Анна наконец перестала обманывать себя, воображая, что ее долг избегать Питера ввиду неизбежного разрыва Гертруды с Тимом. Она видела в них крепкую пару. Теперь она даже старалась найти в Тиме свои достоинства и размышляла, как размышляла в случае с Дейзи, над собственной неудачей, чтобы, когда придет время, пожалеть и себя. Она вспомнила разговор, может важный, когда она, предвидя падение Тима, сказала Графу, что Тиму следует уйти от Дейзи. Каким извращенным было в тот момент ее суждение об изгнанном «козле отпущения», как мало в ней было искреннего сочувствия к нему. Конечно, ее щепетильный ум мог увидеть даже в той незначительной вспышке осечку, непоследовательность ее политики игнорирования собственных интересов. И любопытная мысль: возможно, ее инквизиторская холодность в тот момент каким-то образом придала убедительность просьбе Графа вернуться Тиму к Гертруде или хотя бы расстаться с Дейзи. Как странно переплелись все эти истории. Размышляя над произошедшим, Анна задалась вопросом: а не действовала ли она, пусть только в этом случае, подсознательно в собственных интересах, но вскоре отбросила подобные сомнения как банальные.
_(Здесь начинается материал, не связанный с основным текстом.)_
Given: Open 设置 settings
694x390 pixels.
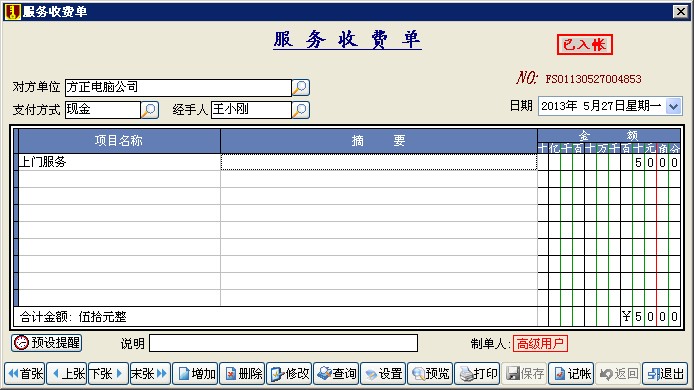Looking at the screenshot, I should pos(383,374).
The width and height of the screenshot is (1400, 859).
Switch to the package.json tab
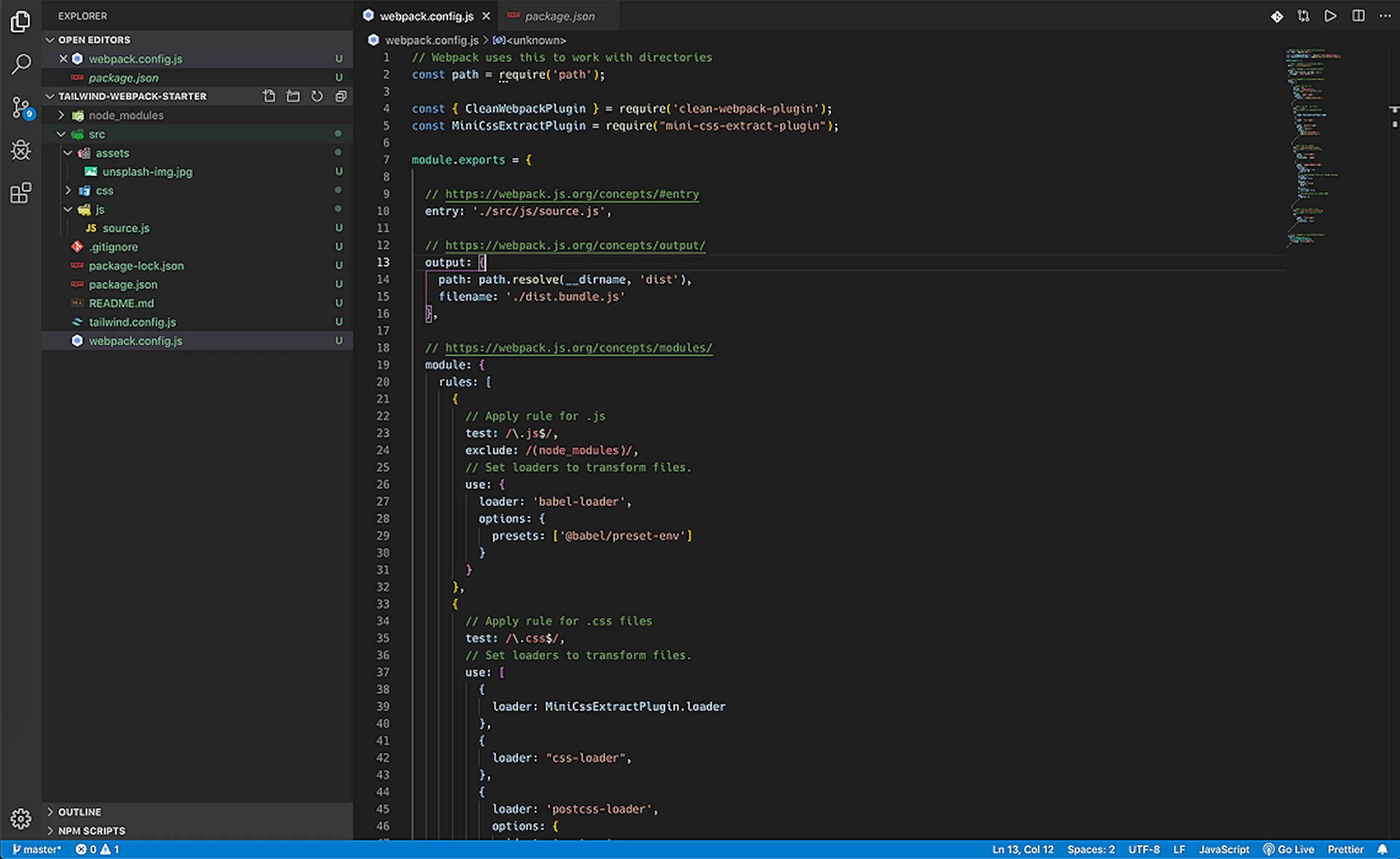(x=559, y=16)

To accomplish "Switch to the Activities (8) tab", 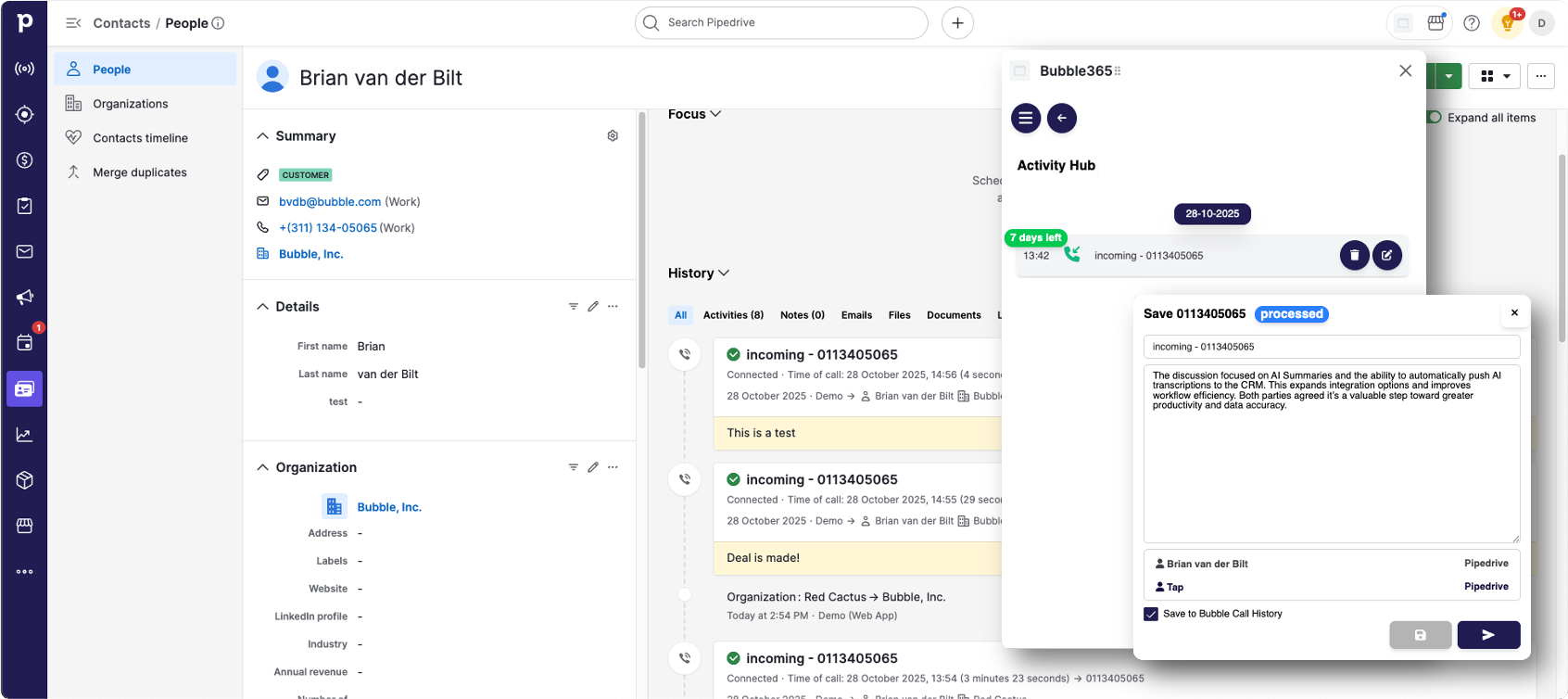I will click(732, 315).
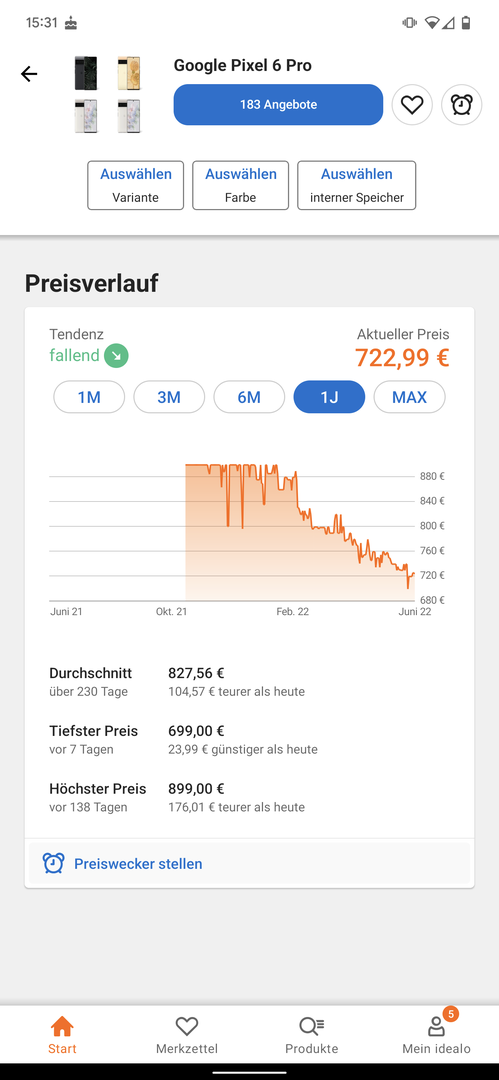499x1080 pixels.
Task: Switch the chart to MAX range
Action: pos(409,397)
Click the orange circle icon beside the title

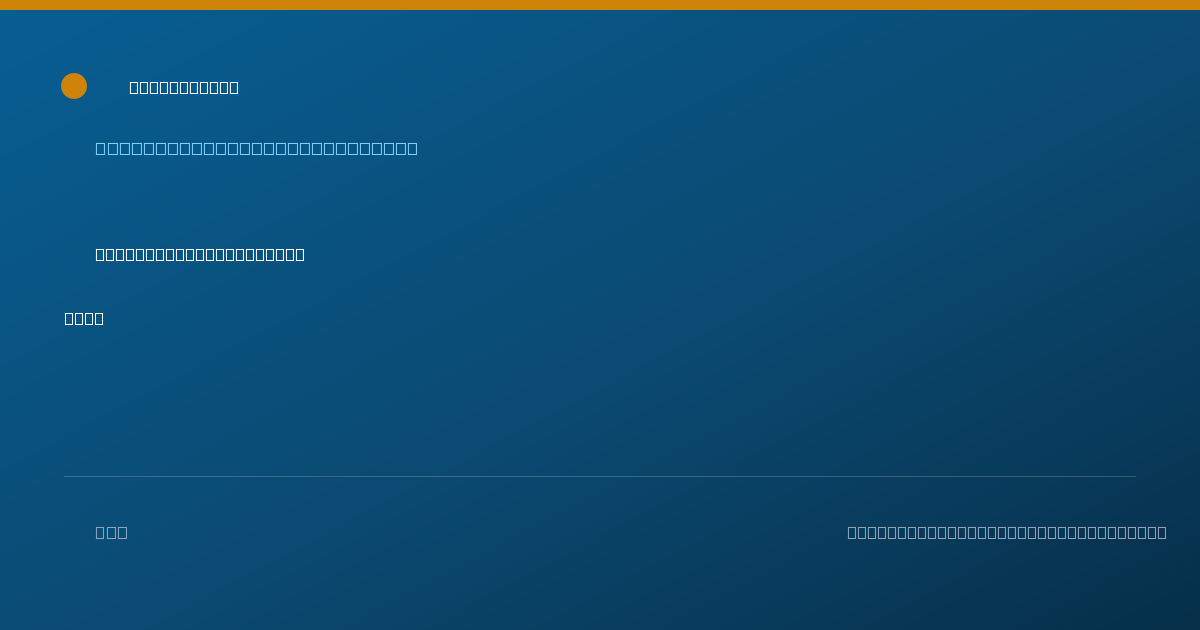pyautogui.click(x=74, y=86)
Иногда она думала проще: она проявила трусость, за трусость и будет расплачиваться. Можно было смотреть на это и так. Следовало вести себя смелей и уверенней, интересоваться его жизнью, не щадить его сдержанность и скрытность. Чего в этих своих размышлениях она старалась не касаться любой ценой, так это любовного томления, того «хочу его, хочу его, умру без него», что постоянно возвращалось и опаляло сердце. Этому жгучему желанию Анна противопоставляла рассудок и оставалась холодной, холодной. Иначе ее ждало безумие, бесполезное страдание, от которого она безусловно могла себя оберечь. Однако ей не удавалось избавиться от него, и ей снова и снова виделись те светлые глаза, тонкое умное лицо и неуклюжая худая высокая фигура, заполняющая некую магическую отдельную зону в пространстве, как призрак святого. Она видела его преображенным, видела его красоту, которую, она была уверена, могли видеть считаные единицы, и ее тело охватывала боль желания, а душу — скорбь. Она также думала о его героизме, какого не могла найти в себе. Он любил Гертруду настолько, что будет вечно оставаться рядом с ней и видеть, что она принадлежит другому.
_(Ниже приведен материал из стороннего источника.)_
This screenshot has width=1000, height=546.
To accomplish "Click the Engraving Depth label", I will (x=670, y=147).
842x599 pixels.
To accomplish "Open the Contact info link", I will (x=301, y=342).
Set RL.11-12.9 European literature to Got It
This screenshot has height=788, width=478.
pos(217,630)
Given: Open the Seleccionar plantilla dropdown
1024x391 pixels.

Но я обязана выжить, говорила себе Анна, и выжить по-своему. Остаться, да, это был бы героический поступок, но подобный героизм не по ней. И она припомнила слова Гертруды о том, что, дабы пережить страшную потерю, необходимо стать другим человеком, это может показаться жестоким, само выживание — жестокая вещь, выжить — это значит перестать думать о том, кто ушел. Да, думала Анна, и со странно острой болью вспомнила смерть матери и брата, когда она еще ходила в школу, смерть отца позже, когда она уже была монахиней. Как редко и так, чтобы не мимоходом, она теперь думала об этих дорогих ей людях, хотя на подсознательном уровне они, особенно отец, всегда были с ней. Как ей удалось пережить их смерть? И в стремительном броске памяти ей показалось, что она может припомнить, как даже в момент, когда услышала о смерти Дика, разбившегося при падении с утеса в Кернгормских горах, она инстинктивно закрылась, не впуская боль, инстинктивно устремила взгляд вперед, в то время, когда она станет другой, способной осознать эту утрату менее мучительно. Итак, Гертруда тоже выжила, ее здоровое, еще молодое, жаждущее счастья существо инстинктивно потянулось к жизни и нашло утешение в новых удовольствиях и радостях. Анна живо представила себе, как она впервые оказалась на Ибери-стрит и как, полная одновременно сострадания и тревоги, неожиданно успокоилась, приятно удивленная отведенной ей теплой, прекрасно обставленной спальней и ощущением, будто она у себя дома. Этого в любом случае не могло быть, думала Анна. Только теперь она почувствовала всю силу взрывных волн от ухода из монастыря, все неистовство того поразительного поступка, самого по себе равного некой утрате, в полной мере еще не до конца осознанной. И она подумала, что ей нужно пережить и это. И подумала, что, возможно, со временем ее безумная любовь к Питеру увидится ей простым эпизодом в долгом процессе перемены.